▸ **Work required**
Leave the pictures out, and repeat exactly each line from the one that holds "Given: Click the Maven Projects 'm' icon" through the final line of the entries below.

Stored records
=== Section Start ===
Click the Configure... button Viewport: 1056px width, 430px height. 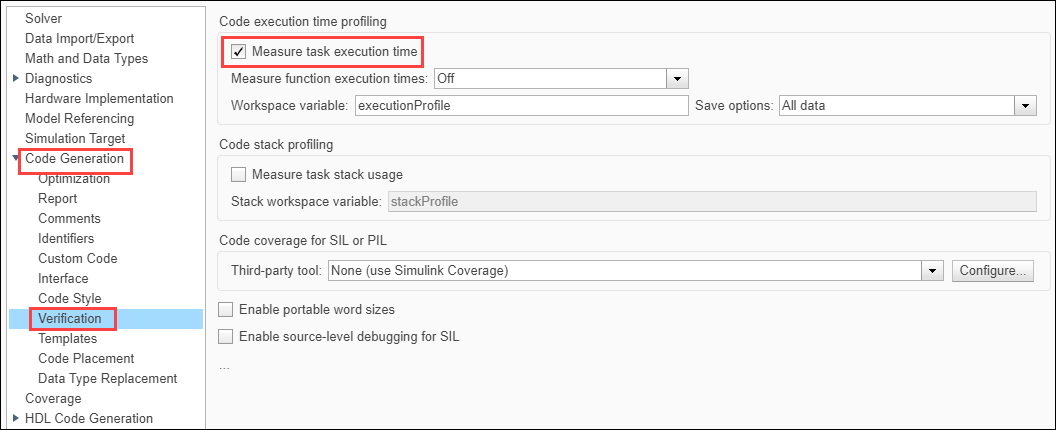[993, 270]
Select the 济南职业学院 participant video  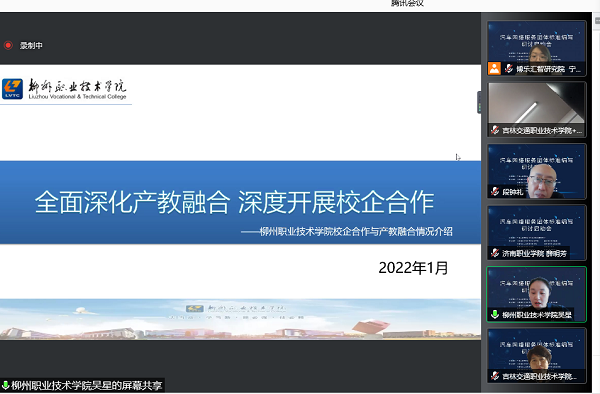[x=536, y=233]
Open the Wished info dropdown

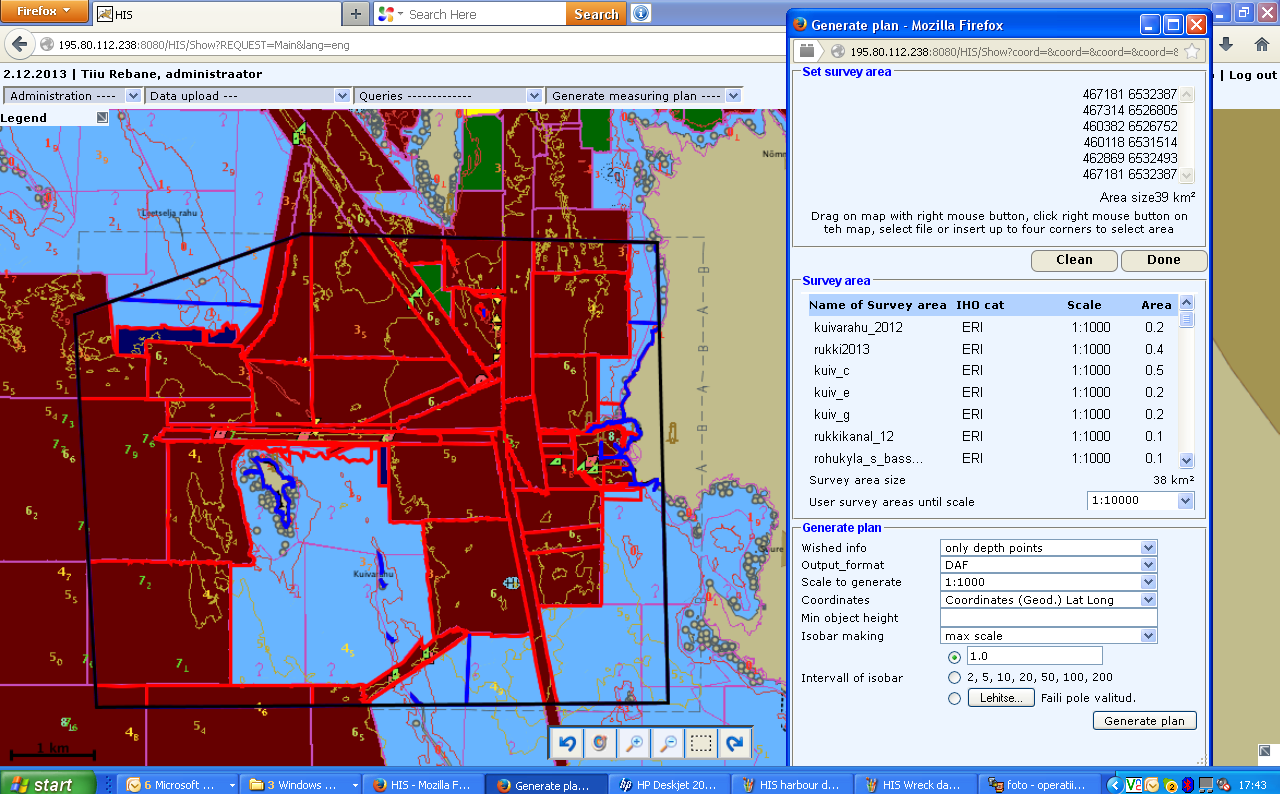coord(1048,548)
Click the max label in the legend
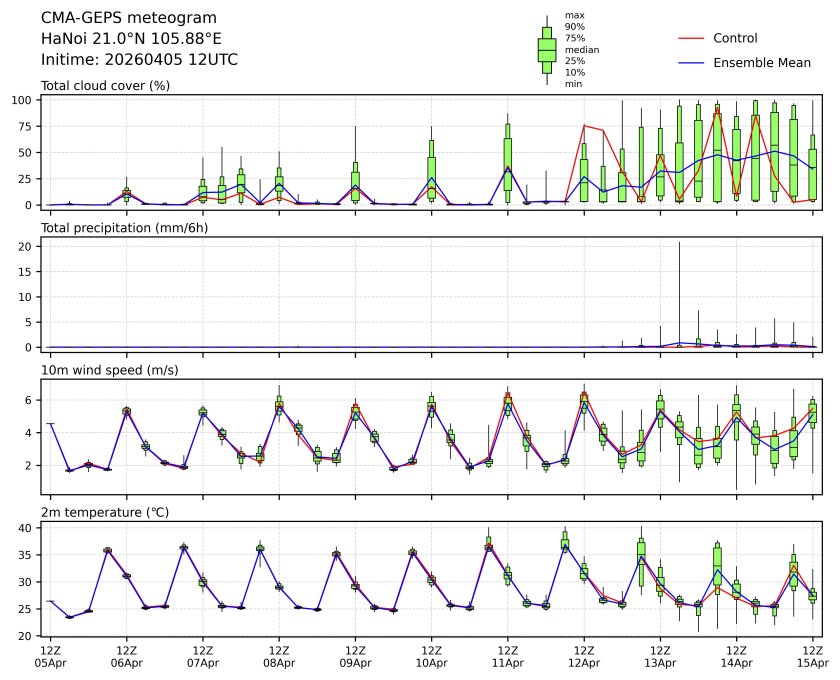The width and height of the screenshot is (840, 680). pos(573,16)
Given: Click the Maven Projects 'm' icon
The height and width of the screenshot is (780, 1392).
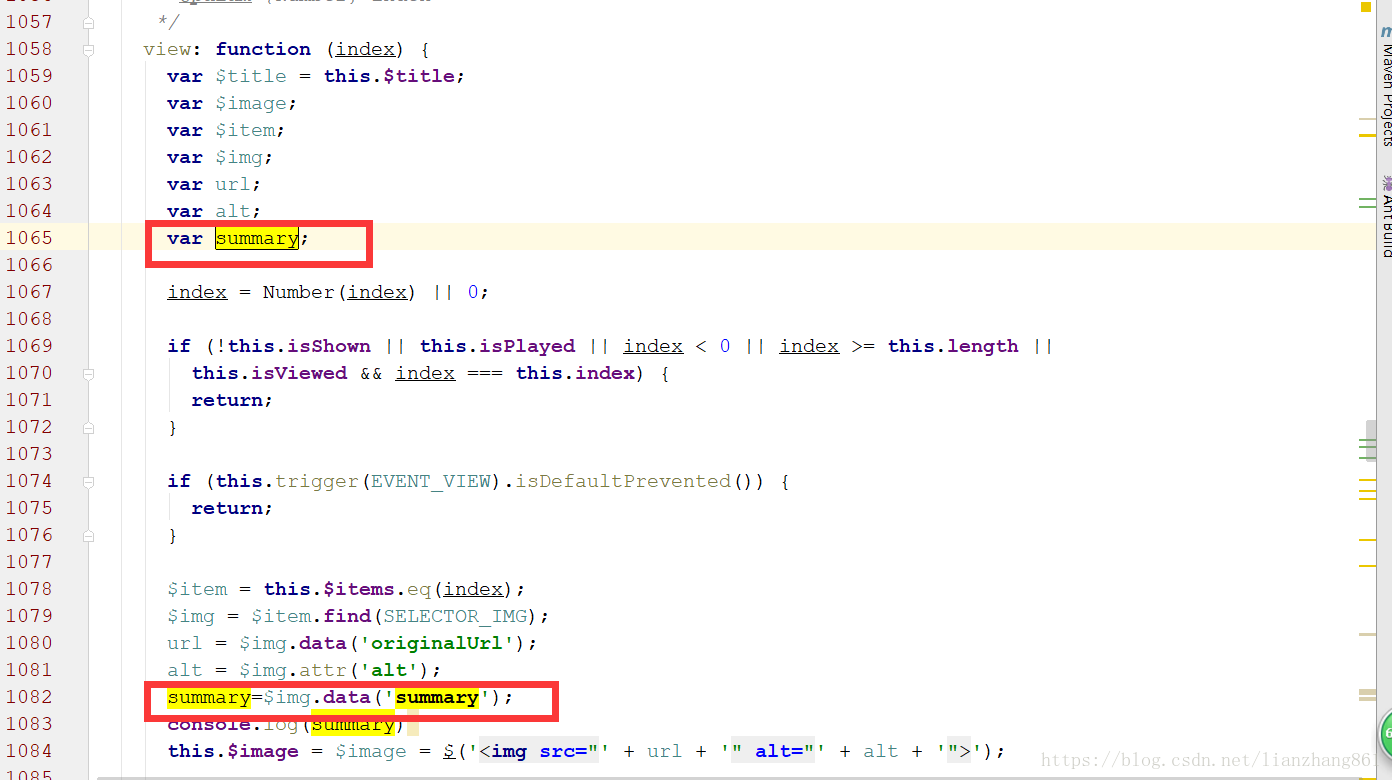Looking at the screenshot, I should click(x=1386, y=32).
=== Section End ===
▸ **Response to this task**
Given: Click the Maven Projects 'm' icon
The height and width of the screenshot is (780, 1392).
Looking at the screenshot, I should click(x=1386, y=32).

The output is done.